Description michael-dev 2019-07-31 09:32:20 UTC
My application is receiving the following netlink messages from kernel:

-------------------------- BEGIN NETLINK
MESSAGE ---------------------------
 [NETLINK HEADER] 16 octets
 .nlmsg_len = 76
 .type = 28 <route/neigh::new>
 .flags = 0 <>
 .seq = 0
 .port = 0
 [PAYLOAD] 12 octets
 07 00 00 00 00 00 00 00 00 80 00 00 ............
 [ATTR 02] 6 octets
 4e db c4 30 92 f4 N..0..
 [PADDING] 2 octets
 00 00 ..
 .flags = 0 <>
 .seq = 0
 .port = 0
 [PAYLOAD] 12 octets
 07 00 00 00 00 00 00 00 00 80 00 00 ............
 [ATTR 02] 6 octets
 4e db c4 30 92 f4 N..0..
 [PADDING] 2 octets
 00 00 ..
 [ATTR 09] 4 octets
 00 00 00 00 ....
 [ATTR 03] 16 octets
 00 00 00 00 00 00 00 00 00 00 00 00 00 00 00 00 ................
 [ATTR 05] 2 octets
 00 01 ..
 [PADDING] 2 octets
 00 00 ..
--------------------------- END NETLINK MESSAGE ---------------------------

Clearly, ifidex is zero here, so the application cannot correlate this NEWNEIGH message to  any interface.

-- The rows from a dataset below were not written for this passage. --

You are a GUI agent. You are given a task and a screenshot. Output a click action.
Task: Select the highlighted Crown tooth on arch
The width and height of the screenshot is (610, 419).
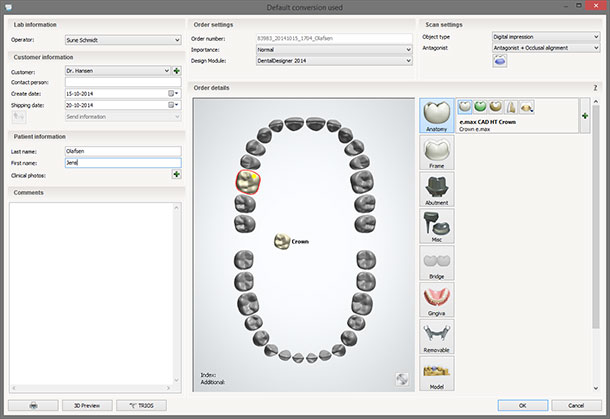point(247,181)
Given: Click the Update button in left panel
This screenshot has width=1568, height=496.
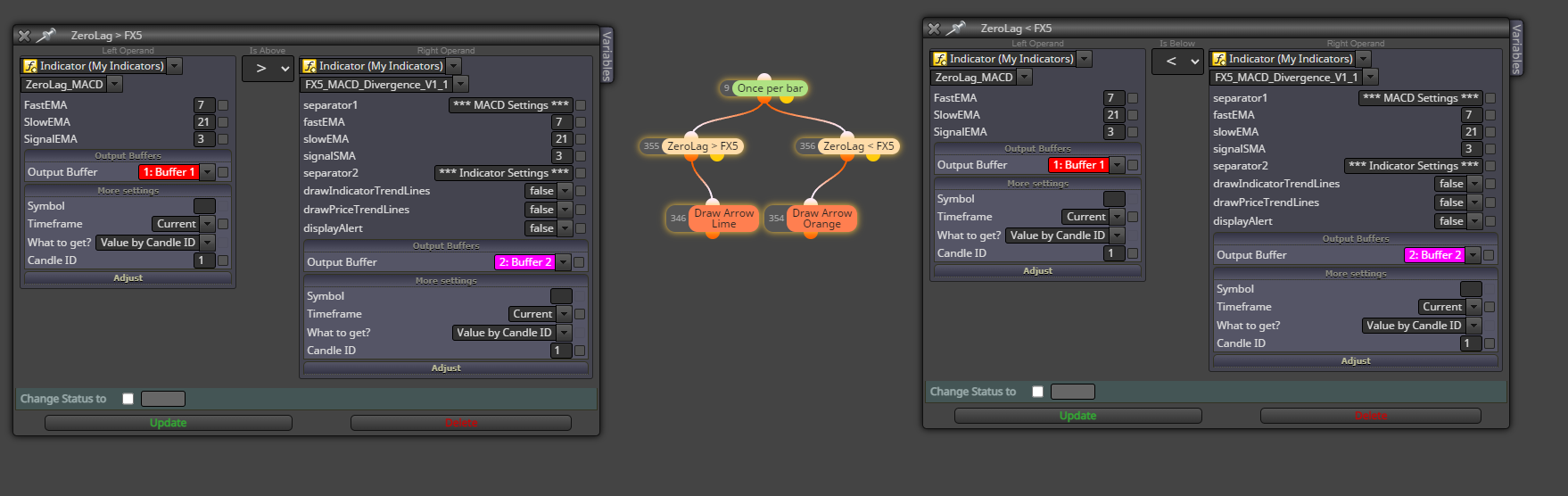Looking at the screenshot, I should click(169, 423).
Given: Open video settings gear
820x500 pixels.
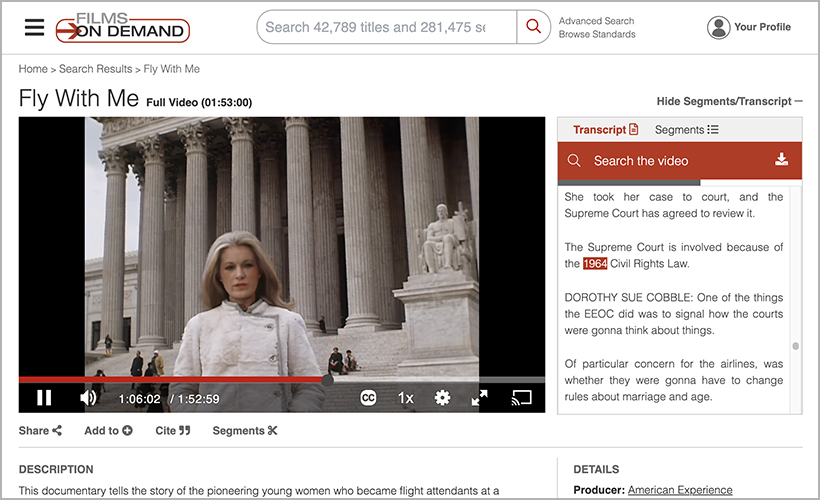Looking at the screenshot, I should tap(442, 398).
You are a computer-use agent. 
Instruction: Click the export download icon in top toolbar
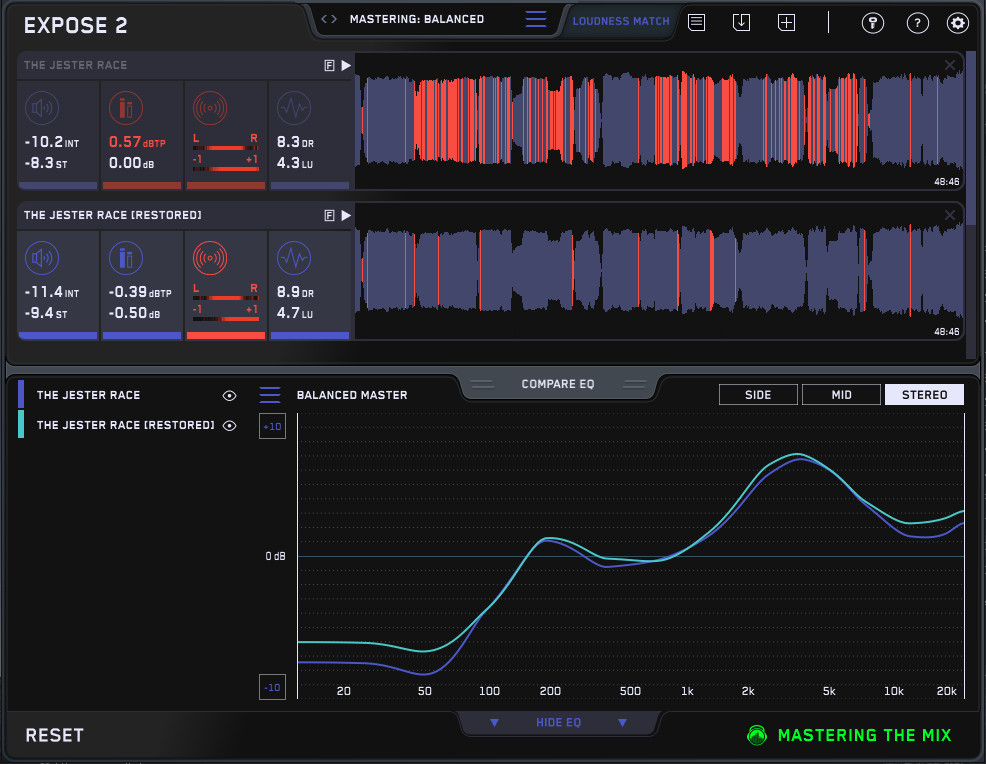point(741,22)
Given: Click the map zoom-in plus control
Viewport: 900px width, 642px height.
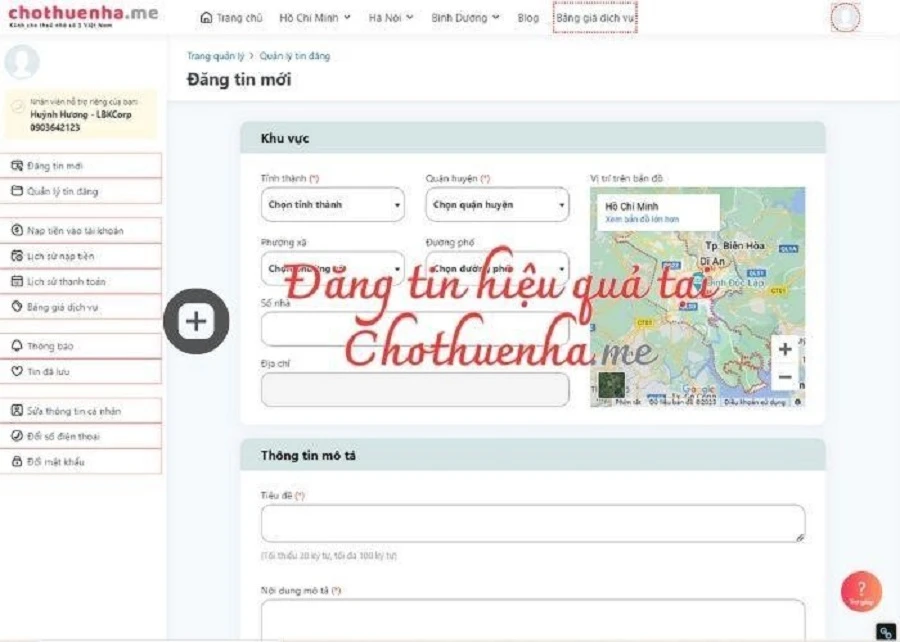Looking at the screenshot, I should point(784,349).
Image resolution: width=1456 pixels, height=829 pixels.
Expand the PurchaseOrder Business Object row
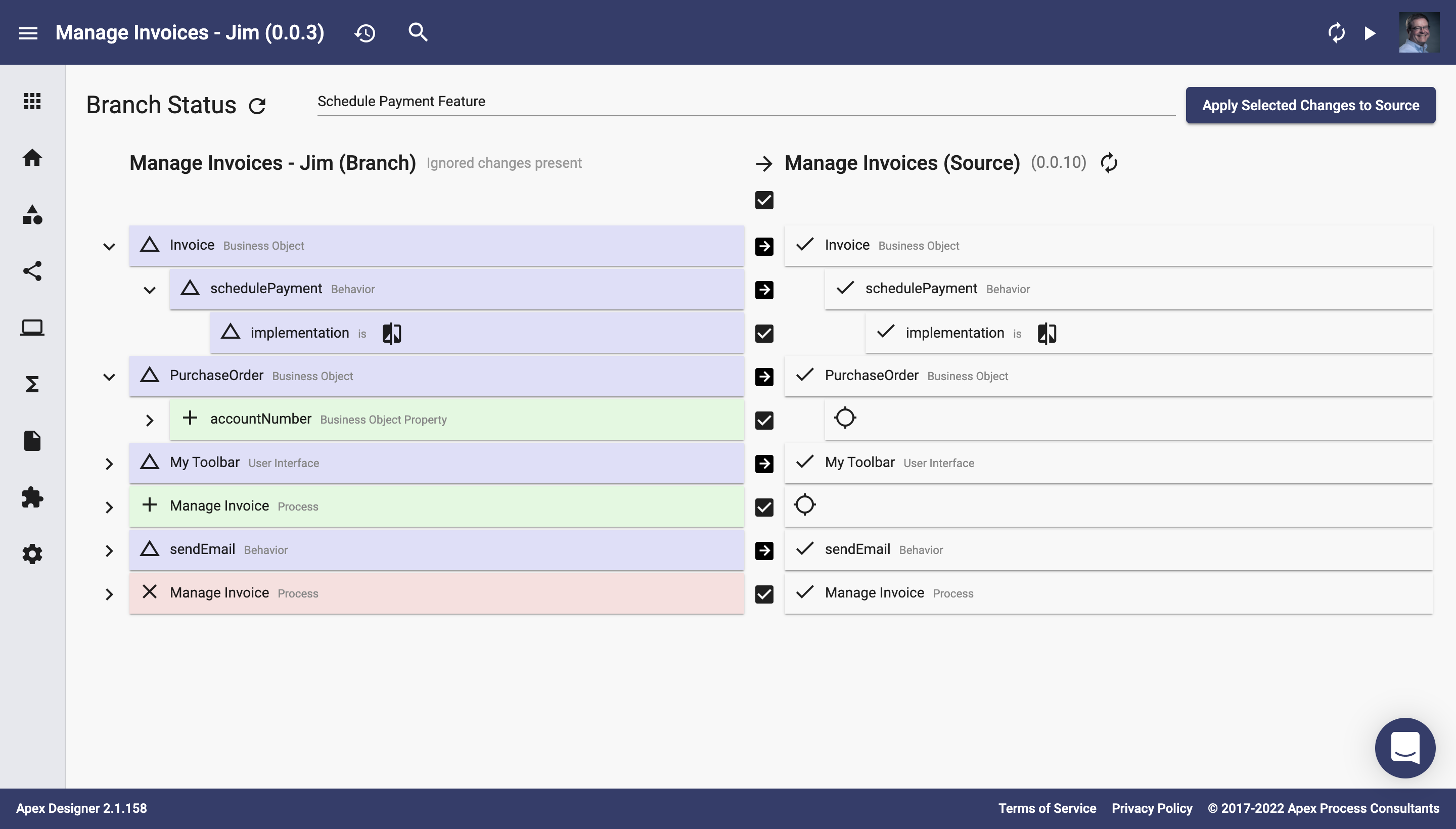(108, 376)
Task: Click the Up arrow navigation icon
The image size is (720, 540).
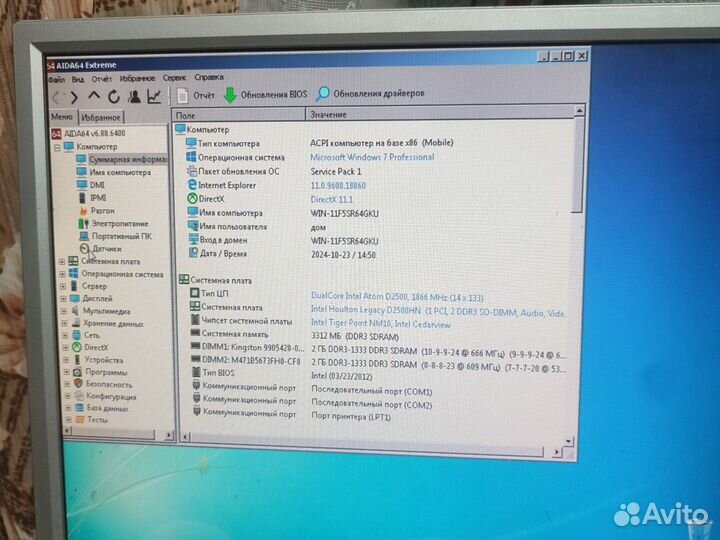Action: point(95,97)
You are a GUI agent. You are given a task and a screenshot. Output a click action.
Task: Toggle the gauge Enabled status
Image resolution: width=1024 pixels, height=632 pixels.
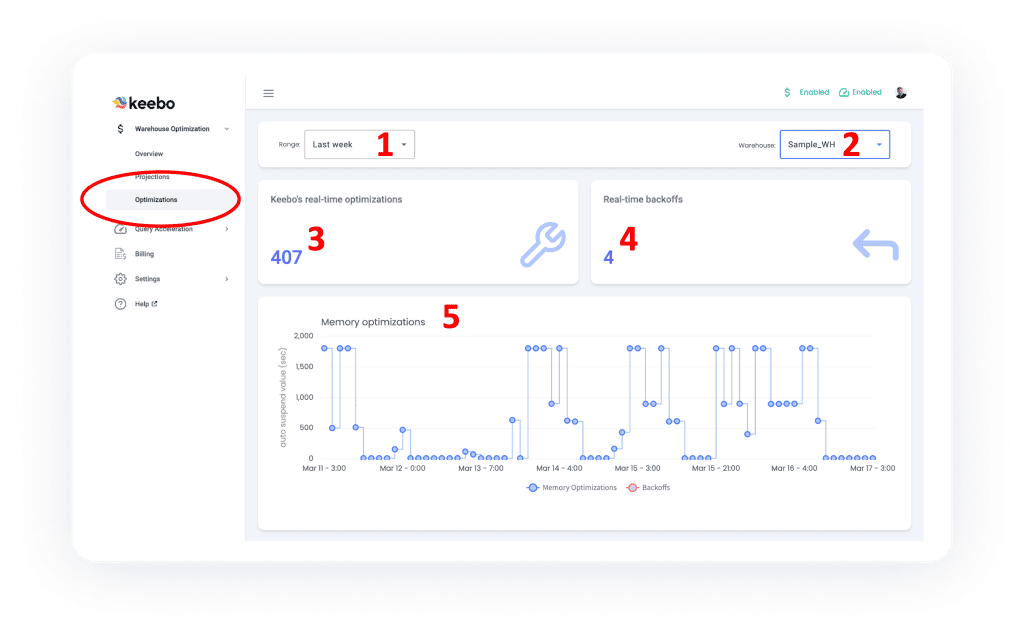[860, 93]
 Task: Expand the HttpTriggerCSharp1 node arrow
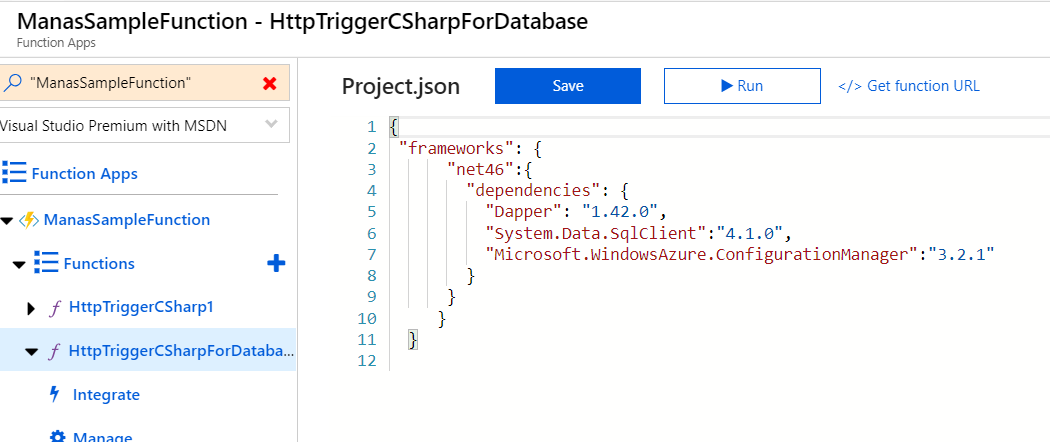click(x=31, y=309)
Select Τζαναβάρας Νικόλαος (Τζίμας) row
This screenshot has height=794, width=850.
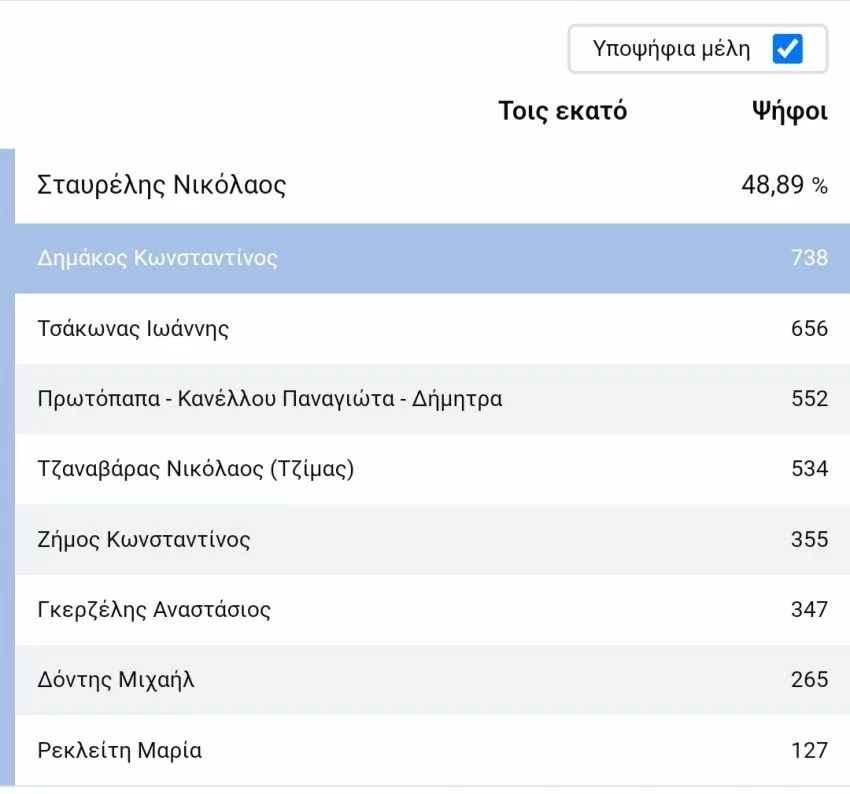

Adding a WARN_ON (ifidx=0) to fdb_fill_info gives the following backtrace:

[ 43.071801] [efb47c10] [c0510580] fdb_fill_info+0x180/0x22c (unreliable)
[ 43.071829] [efb47c50] [c0510684] fdb_notify.isra.22+0x58/0xd8
[ 43.071849] [efb47c70] [c0511b44] fdb_insert+0xa4/0x108
[ 43.071870] [efb47c90] [c051254c] br_fdb_insert+0x40/0x64
[ 43.071891] [efb47cb0] [c052b640] __vlan_add+0xe50/0xf24
[ 43.071911] [efb47d20] [c052a77c] br_vlan_add+0x528/0x59c
[ 43.071931] [efb47d70] [c052c38c] br_vlan_init+0x90/0xd4
[ 43.071951] [efb47da0] [c050f96c] br_dev_init+0xc8/0x170
[ 43.071983] [efb47de0] [c03cff8c] register_netdevice+0x148/0x6e8
[ 43.072003] [efb47e20] [c03d0554] register_netdev+0x28/0x50
[ 43.072026] [efb47e30] [c05154f4] br_add_bridge+0x44/0x78
[ 43.072047] [efb47e40] [c0517ce8] br_ioctl_deviceless_stub+0x2c4/0x2f0
[ 43.072069] [efb47e80] [c03a372c] sock_ioctl+0x17c/0x3d8
[ 43.072091] [efb47ed0] [c017655c] do_vfs_ioctl+0x7ac/0x894
[ 43.072111] [efb47f20] [c0176684] ksys_ioctl+0x40/0x74
[ 43.072140] [efb47f40] [c0011288] ret_from_syscall+0x0/0x3c

So clearly br_vlan_init triggers a NEWNEIGH message before bridge creation has been completed and an ifindex assigned.
Comment 1 michael-dev 2019-07-31 09:33:30 UTC
libnl parses this message as "dev 0
lladdr 4e:db:c4:30:92:f4 vlan 1 <permanent>"
Comment 2 Nikolay Aleksandrov 2019-07-31 14:48:33 UTC
Indeed, that is a known bug. br_vlan_init() is called from ndo_init() which is called prior to assigning ifindex to the device, it has always been like that.
I'll propose a patch on netdev (will keep you CC'ed) which resolves it after
running a few tests.